詹家主雖覺如此似乎有些怠慢,可此乃葉殊要求,他也就隻好應道:“便隨葉公子之意。隻是,葉公子還望留下個可以叩關的物事,若是晏親傳歸來,抑或是有什麼急事,也好求見公子。”
葉殊稍作思索,折了一隻紙鶴,交給詹家主:“若是喚我,激發此物即可。”
詹家主小心接過,應下來。
之後,葉殊就回去了房間裡,關上房門。
他也並未當真就此閉關,而是小心佈下了陣法——倒並非是詹家有什麼奸佞小人,而是詹家乃是陌生之地,再如何仔細也不為過。
待葉殊準備停當,他當真便上了床,盤膝打坐。
在他的身前,有涅金蜂蜜,有混沌水,有補益的丹丸……
三靈根修士,原本就隻是修士之中極為常見的尋常修士,雖不同於四靈根五靈根一般幾乎並無前路可言,但終究艱難。

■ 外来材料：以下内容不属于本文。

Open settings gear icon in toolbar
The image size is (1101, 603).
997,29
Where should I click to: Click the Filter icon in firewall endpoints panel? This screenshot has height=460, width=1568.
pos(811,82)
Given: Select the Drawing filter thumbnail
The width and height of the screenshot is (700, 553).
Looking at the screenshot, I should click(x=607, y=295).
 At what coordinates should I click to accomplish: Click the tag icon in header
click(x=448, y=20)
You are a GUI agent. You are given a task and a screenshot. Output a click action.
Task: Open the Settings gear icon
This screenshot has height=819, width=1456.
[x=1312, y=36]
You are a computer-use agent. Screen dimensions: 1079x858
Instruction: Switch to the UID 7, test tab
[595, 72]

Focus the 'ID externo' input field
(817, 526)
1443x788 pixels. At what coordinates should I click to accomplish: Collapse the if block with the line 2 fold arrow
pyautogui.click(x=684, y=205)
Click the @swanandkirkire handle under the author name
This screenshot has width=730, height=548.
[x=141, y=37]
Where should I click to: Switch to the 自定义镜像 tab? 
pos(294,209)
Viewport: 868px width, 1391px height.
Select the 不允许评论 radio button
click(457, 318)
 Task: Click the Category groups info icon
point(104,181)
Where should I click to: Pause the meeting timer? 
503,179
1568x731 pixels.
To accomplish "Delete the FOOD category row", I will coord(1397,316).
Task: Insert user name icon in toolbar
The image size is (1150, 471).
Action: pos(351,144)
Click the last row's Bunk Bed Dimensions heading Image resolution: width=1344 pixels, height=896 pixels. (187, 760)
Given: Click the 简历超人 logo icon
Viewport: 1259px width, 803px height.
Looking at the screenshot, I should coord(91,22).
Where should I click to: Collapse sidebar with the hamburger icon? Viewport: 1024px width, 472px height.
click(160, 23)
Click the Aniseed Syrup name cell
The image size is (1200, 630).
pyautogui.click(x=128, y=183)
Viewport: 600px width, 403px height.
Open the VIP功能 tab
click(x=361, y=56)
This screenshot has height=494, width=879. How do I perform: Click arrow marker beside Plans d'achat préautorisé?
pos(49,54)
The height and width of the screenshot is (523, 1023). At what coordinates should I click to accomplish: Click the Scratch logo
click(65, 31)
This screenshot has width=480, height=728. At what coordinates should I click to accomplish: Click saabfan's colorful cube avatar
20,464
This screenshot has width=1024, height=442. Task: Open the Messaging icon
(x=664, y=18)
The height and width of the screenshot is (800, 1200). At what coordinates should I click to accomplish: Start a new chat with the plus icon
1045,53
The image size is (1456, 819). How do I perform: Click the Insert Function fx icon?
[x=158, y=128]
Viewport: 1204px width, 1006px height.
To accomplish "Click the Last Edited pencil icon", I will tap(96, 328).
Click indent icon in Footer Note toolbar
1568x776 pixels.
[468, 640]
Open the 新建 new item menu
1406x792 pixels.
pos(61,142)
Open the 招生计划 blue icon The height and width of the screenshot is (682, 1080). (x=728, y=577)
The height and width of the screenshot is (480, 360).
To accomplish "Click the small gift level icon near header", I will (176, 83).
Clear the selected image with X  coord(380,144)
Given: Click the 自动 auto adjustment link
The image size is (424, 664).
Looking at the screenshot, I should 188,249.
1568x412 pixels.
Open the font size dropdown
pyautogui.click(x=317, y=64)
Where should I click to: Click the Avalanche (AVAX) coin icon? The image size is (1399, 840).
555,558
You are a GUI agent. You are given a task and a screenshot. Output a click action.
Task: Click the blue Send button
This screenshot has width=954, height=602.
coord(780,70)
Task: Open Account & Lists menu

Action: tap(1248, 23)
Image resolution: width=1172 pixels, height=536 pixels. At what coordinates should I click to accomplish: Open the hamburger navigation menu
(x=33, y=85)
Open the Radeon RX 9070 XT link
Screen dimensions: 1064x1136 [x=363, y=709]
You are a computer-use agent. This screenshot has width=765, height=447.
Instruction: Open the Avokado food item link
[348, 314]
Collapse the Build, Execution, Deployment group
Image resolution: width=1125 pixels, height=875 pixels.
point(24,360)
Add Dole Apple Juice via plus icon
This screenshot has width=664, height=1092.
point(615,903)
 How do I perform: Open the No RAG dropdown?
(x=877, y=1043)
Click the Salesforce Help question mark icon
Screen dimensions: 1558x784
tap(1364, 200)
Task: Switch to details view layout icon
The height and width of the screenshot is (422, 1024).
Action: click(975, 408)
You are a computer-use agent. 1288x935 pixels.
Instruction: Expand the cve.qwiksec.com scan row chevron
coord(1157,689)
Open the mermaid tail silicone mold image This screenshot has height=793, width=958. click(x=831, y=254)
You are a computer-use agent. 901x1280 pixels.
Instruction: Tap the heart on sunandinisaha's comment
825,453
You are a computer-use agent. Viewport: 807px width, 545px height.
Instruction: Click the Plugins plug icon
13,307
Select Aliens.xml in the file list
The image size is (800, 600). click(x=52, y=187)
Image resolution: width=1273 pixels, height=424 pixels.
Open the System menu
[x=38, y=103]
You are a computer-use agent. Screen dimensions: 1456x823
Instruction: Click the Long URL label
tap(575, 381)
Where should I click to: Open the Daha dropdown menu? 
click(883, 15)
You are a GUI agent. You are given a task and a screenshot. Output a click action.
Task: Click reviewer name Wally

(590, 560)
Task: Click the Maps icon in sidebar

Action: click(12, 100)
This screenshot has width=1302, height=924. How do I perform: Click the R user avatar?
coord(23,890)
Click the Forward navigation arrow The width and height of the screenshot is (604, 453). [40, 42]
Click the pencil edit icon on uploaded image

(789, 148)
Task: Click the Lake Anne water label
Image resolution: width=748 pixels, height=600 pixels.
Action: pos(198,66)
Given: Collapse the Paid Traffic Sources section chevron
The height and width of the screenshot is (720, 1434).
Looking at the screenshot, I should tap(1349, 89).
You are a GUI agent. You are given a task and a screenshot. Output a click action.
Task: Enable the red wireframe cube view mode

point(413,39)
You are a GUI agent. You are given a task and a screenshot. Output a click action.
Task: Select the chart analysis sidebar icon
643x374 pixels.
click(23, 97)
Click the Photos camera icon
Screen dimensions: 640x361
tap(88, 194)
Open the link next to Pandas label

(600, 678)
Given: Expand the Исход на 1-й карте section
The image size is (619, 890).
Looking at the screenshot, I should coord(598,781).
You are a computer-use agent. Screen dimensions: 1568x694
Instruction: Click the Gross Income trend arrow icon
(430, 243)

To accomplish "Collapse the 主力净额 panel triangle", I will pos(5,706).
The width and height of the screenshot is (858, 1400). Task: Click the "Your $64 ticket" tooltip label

若非是有諸多外物補充,縱然葉殊悟性極高、底蘊極深,被資質所限,他修煉起來也絕不會與那絕頂天資的變異雙靈根晏長瀾幾近同步的。
葉殊之修為,乃無數資源堆積。
幸而他善於賺取家底,能撐得住他的不斷消耗……
·
一些日子後,晏長瀾歸來。
他乃是獨自一人,放飛了比翼鳥後,他就尋詹家主取了叩關之物,放飛那紙鶴,去喚葉殊。
葉殊見著紙鶴,自然收功,出來與晏長瀾相見。
晏長瀾眼裡思念一閃而過,旋即露出一個笑容:“阿拙必然又有進境了。”
葉殊看他:“如何了?”
晏長瀾神色一正,回答道:“句芒圖紙與邪修俱已交給了師尊,究竟如何宗門之內還要研究、商議,我既然是出來曆練,交了上去也就罷了,便回到此處。之後,你我可繼續曆練,待有了訊息,師尊自會傳話於我。”
葉殊微微點頭:“也好。”
在一旁聽著這話的詹家主神情帶了一絲失望。
晏長瀾卻又同說道:“到時自也不會忘了詹家。”
詹家主的心情便倏然鬆快許多。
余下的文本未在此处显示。